This paper proposes a novel segmentation network designed for building segmentation in remote sensing imagery. It leverages a fusion of transformer and CNN elements, distinct from purely transformer-based networks. In particular, the improved SwinTransformer is used as an encoder for global feature extraction, the LFEM + MNPA is used for extracting local information, and the PLKC module is employed to obtain multiscale large receptive fields, solving the limitations of pure transformers on smaller datasets and the loss of detail information by SwinTransformer.

Our main contributions are summarized as follows:

  1. Introduction of a new segmentation network called LMSwin_PNet, representing a hybrid of SwinTransformer and U-Net architectures. This network was successfully applied to three publicly available building datasets;

  2. Proposal of the local feature extraction module (LFEM), combining the potent global information extraction capability of the SwinTransformer encoder to complement the local information that SwinTransformer may overlook;

  3. Proposal of the nonparametric merging attention (MNPA) module. This module enhances features at each layer, with the number of channels in MNPA adapting to the feature maps. The greater the number of channels, the more feature map groups that are employed, with the maximum number of feature map groups increasing alongside the channel count. The designed MNPA module collaborates with the LFEM module to concentrate on pertinent building areas;

  4. Proposal of the PLKC module, which is characterized by varying convolution kernel sizes. The PLKC block size adjusts to the feature map's dimensions. For larger feature maps, smaller convolution kernel sizes are employed within the PLKC block. This pyramid structure, coupled with a large receptive field, allows for the capture of more information, thereby significantly enhancing network-segmentation representation and performance.

2. Related work

2.1. Semantic segmentation of buildings

Traditional semantic segmentation methods are often used for semantic segmentation of buildings. Li et al. (Citation2015) obtained the initial classification of image pixels based on unsupervised segmentation, and then developed a new conditional random field formula to achieve accurate building segmentation. Du, Zhang, and Zhang (Citation2015) learned a random forest classifier from a large number of imbalanced samples with high-dimensional features to perform more precise semantic segmentation of buildings. Although traditional semantic segmentation algorithms are suitable for extracting buildings, they often rely on manual feature extraction and rule design, making it difficult to handle complex scenes and diverse architectural styles.

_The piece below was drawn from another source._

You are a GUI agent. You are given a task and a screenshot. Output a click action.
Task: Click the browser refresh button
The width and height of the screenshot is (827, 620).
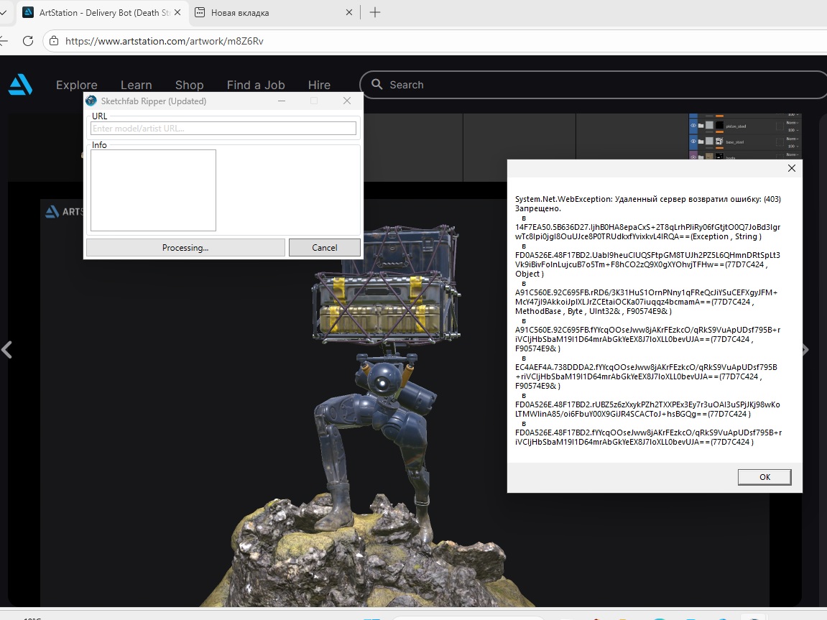point(28,41)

The development and application of the CNN are also applicable to the field of semantic segmentation of remote sensing images. The CNN is currently the main technology for constructing semantic segmentation. Liu et al. (Citation2019) proposed a lightweight deep learning model that combines spatial pyramids with the encoder–decoder structure, enhancing segmentation accuracy while maintaining compact model parameters. Deng, Shi, and Li (Citation2021b) uses the stable encoder–decoder architecture, combined with a grid-based attention gate and atrous spatial-pyramid-pooling module, to capture and restore features progressively and effectively. Tian et al. (Citation2021) elevated building segmentation accuracy by incorporating attention mechanisms and a dense feature pyramid into the segmentation network. Yuan, Wang, and Xu (Citation2022) proposed the shift pooling PSPNet, addressing the limitations of pyramid pooling and effectively capturing complete local information for building segmentation. This continuous development of CNN based feature learning structures continually enhances the efficacy of building extraction from remote sensing images.

In remote sensing images, nonbuilding objects often exhibit complex structures, making it difficult to achieve accurate segmentation without global semantic information. In the past 3 years, transformer technology has made significant progress in semantic segmentation, with some transformer-based models achieving better performance than the CNN. Renhe, Qian, and Guixu (Citation2023) introduces a novel shunted transformer, which enables the model to capture multiscale information internally while fully establishing global dependencies, which enables the construction of a pure ViT-based U-shaped model for building extraction. However, there are fewer building extraction methods for pure transformer models.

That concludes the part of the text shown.